• Aim of the task
In the passage below on settling into Miller, which course takes the narrator and a fellow resident to Salomon DECI?

• Extract provided
>>

Finally, you find the will to trudge up the glass stairs of Miller where your new home awaits, nestled in the corner of the second floor. The doorknob turns, and one of your roommates greets you. You exchange hugs and introduce yourself to her parents. She seems to be settled in already, and that intimidates you. But in a way, it calms you too. You think maybe you’ll adjust with just as much ease.
The next few weeks and months are inundated with “nice to meet you,” “let’s get lunch,” “Ratty at 6.” One day, as you’re heading to class, you bump into someone who is also on his way out of Miller. You realize that you’re both heading to Salomon DECI for Principles of Econ. You follow him toward the front of the lecture hall (you wouldn’t dare to go so far on your own), and he leads you to a row where two girls are already seated in the middle. He breaks their chatter, and their gaze shifts onto you. You grin (or grimace) timidly to say hello. Fifty minutes later, class ends, and you grin (or grimace) again to say goodbye, then sprint out the door. Little do you know that this will become routine: walk together from Miller, sit in class, rush out to beat the flock. After a few more classes, instead of sprinting away at the chime of the bell, you join them for Starbucks or lunch at the Lotus Pepper food truck.

<<

• Source material

>>

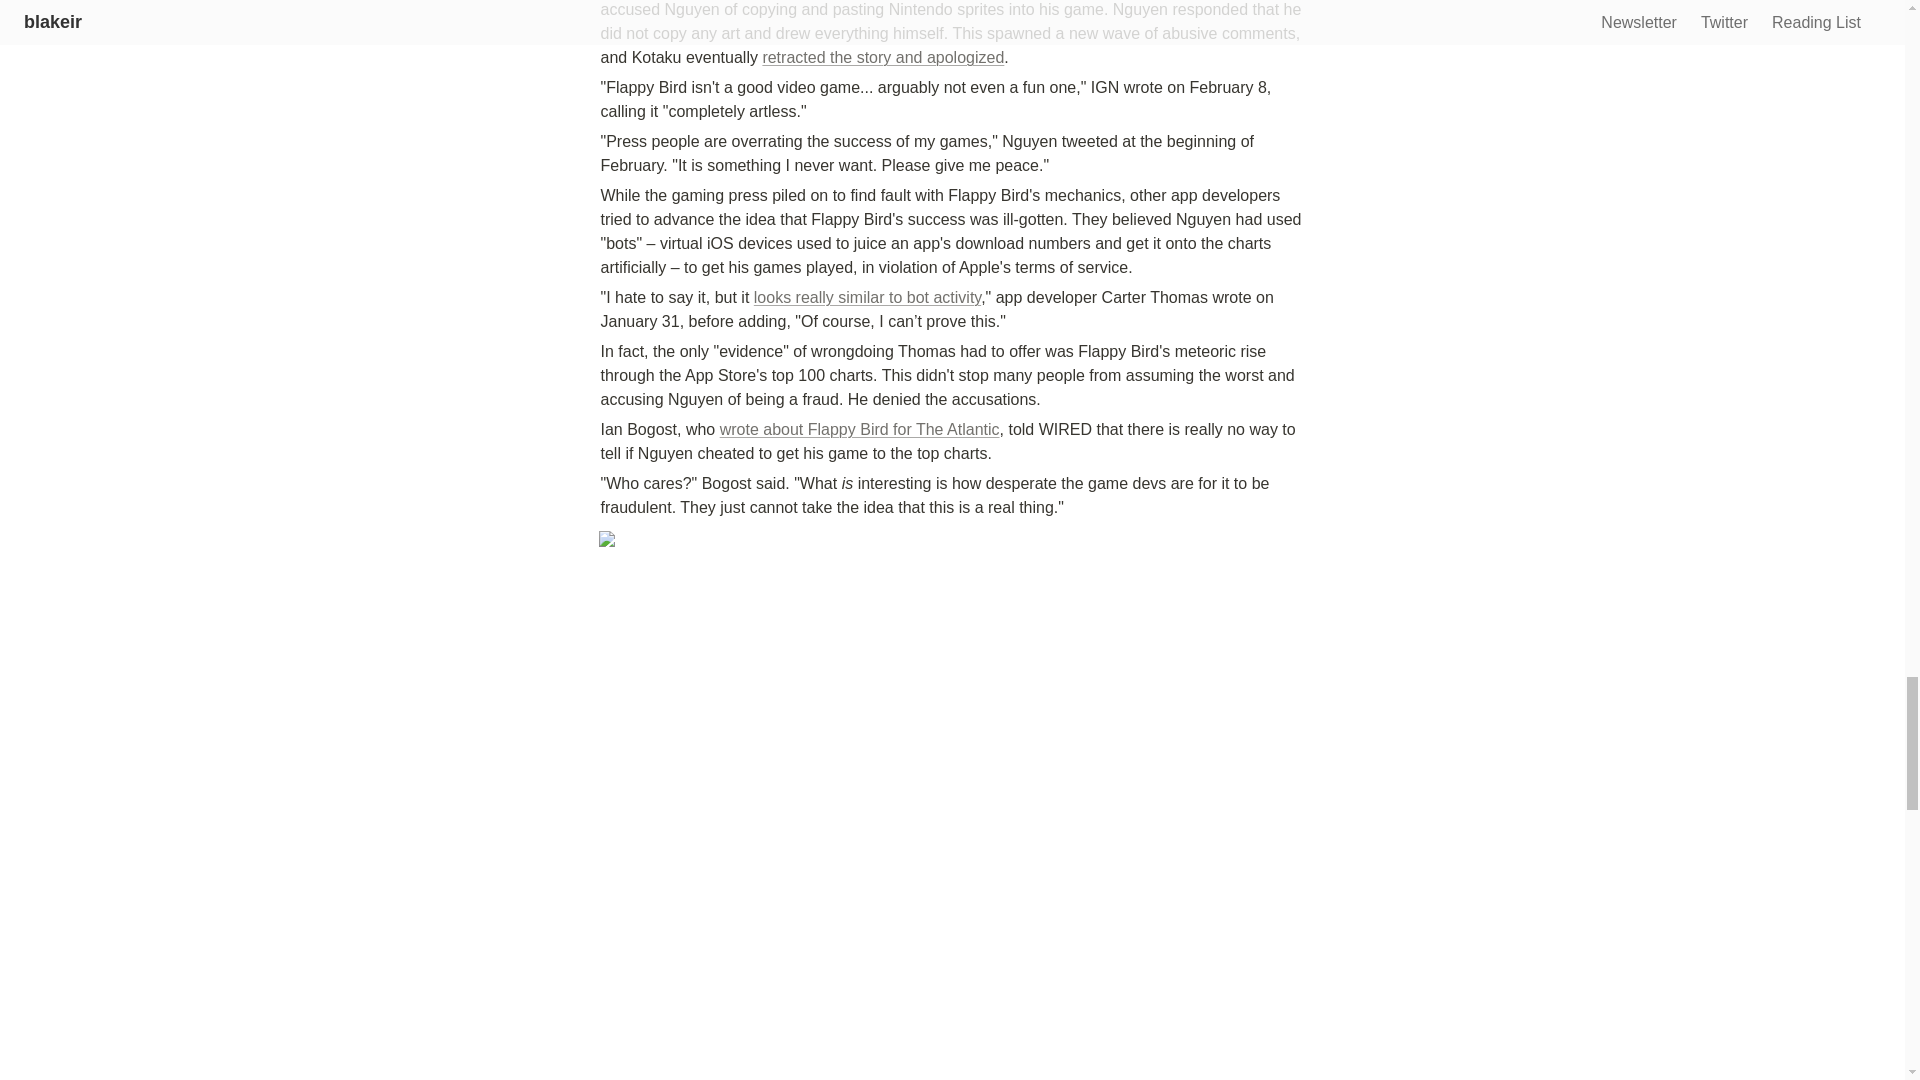 This screenshot has width=1920, height=1080. Describe the element at coordinates (860, 430) in the screenshot. I see `wrote about Flappy Bird for The Atlantic` at that location.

<<

• The answer
Principles of Econ.